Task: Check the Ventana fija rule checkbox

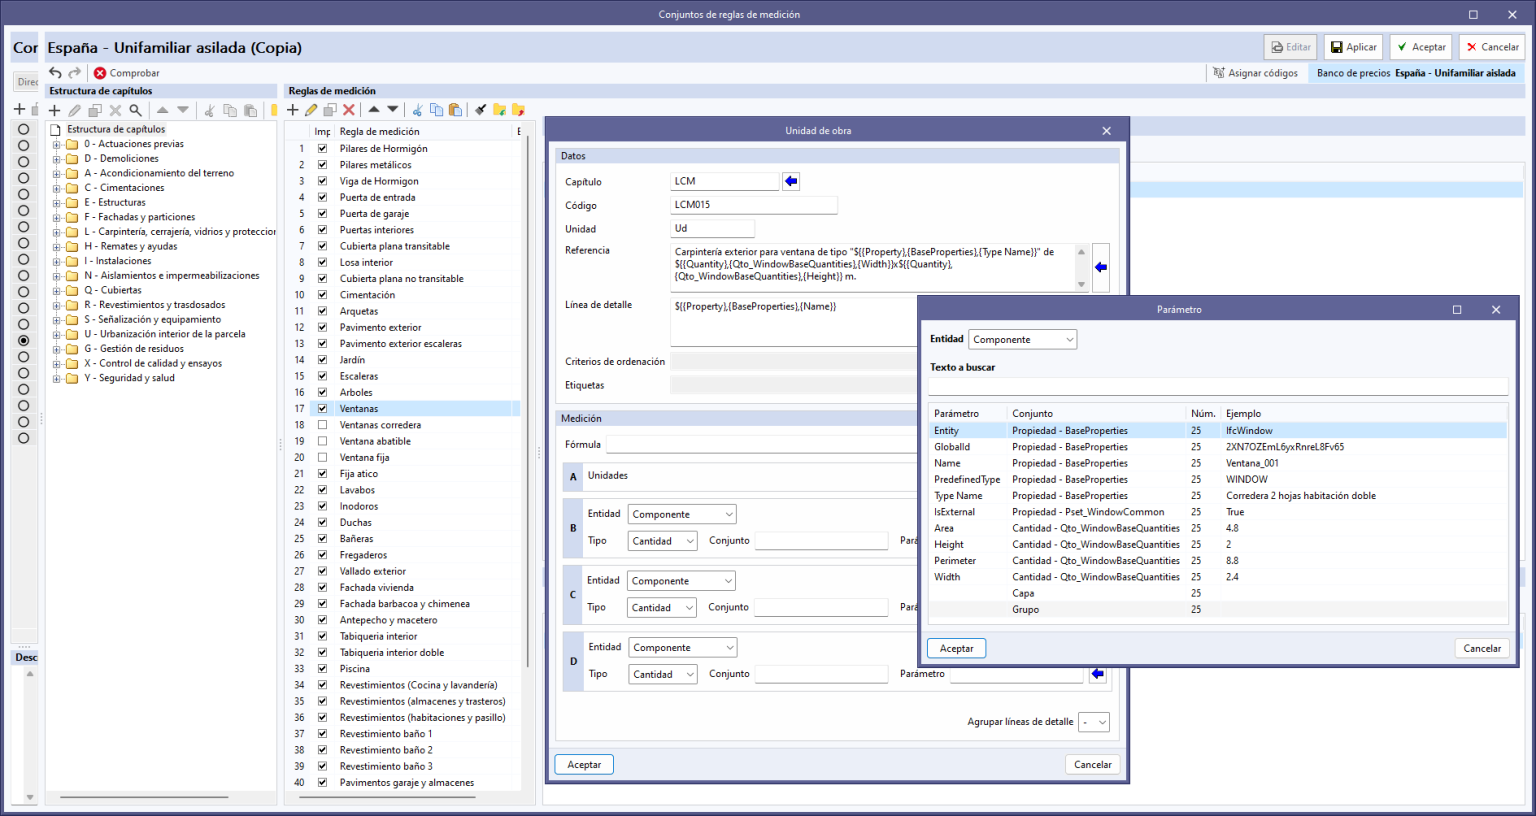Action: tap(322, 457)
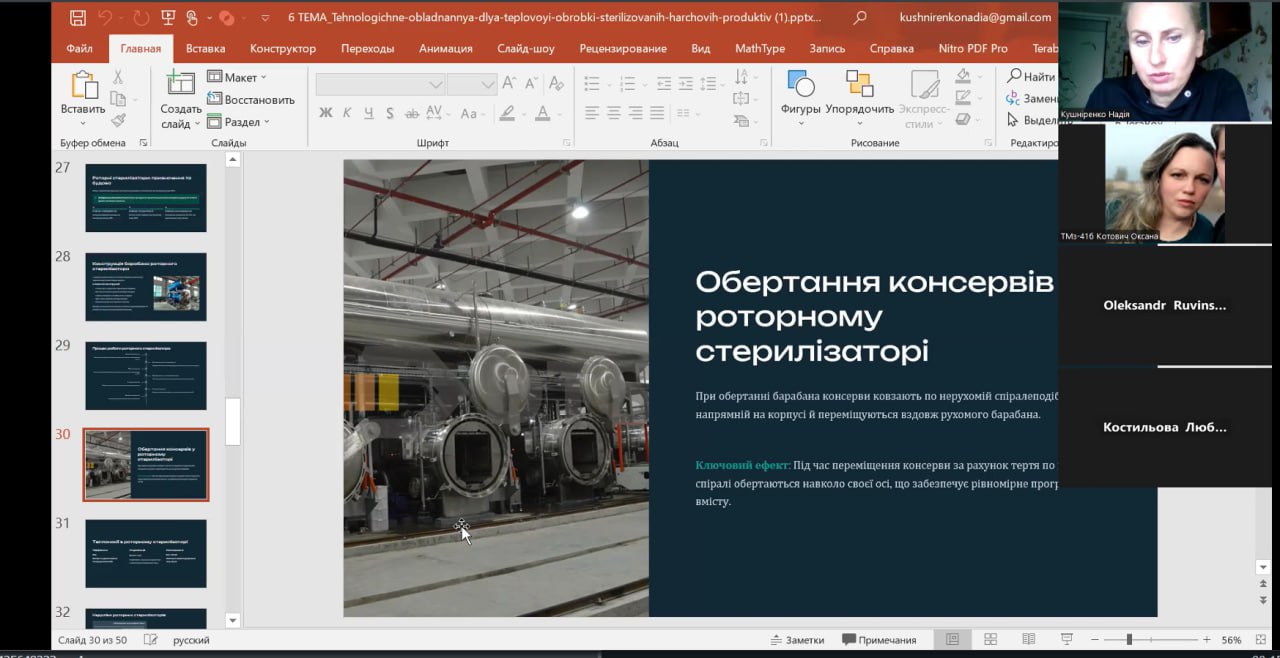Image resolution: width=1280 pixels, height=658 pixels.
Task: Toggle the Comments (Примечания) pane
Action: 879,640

---

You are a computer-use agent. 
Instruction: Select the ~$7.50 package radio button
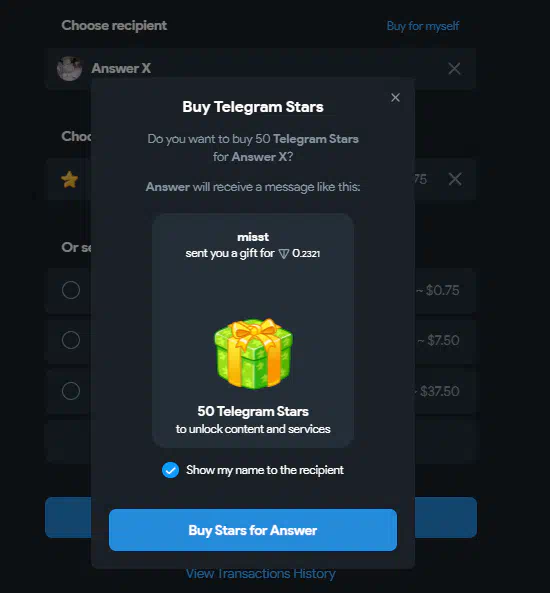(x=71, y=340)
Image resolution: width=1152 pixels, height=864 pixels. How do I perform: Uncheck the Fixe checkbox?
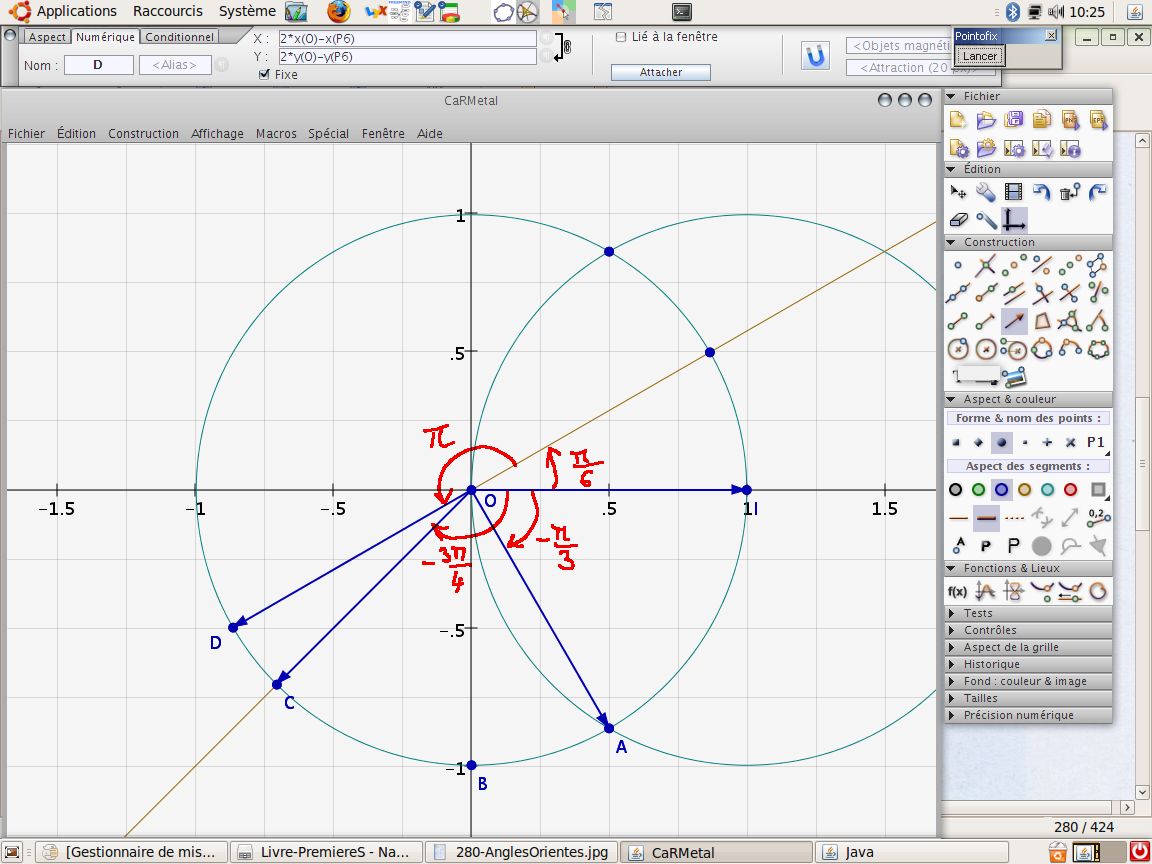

## [PROMPT]
Leave the pictures out. Output, exactly, the lines of the material above starting at the line containing "Instruction: Select the" and ending at the line containing "Image resolution: width=1152".

## [RESULT FOR THIS EXERCISE]
Instruction: Select the ~$7.50 package radio button
(x=71, y=340)
Image resolution: width=1152 pixels, height=864 pixels. How do I perform: Uncheck the Fixe checkbox?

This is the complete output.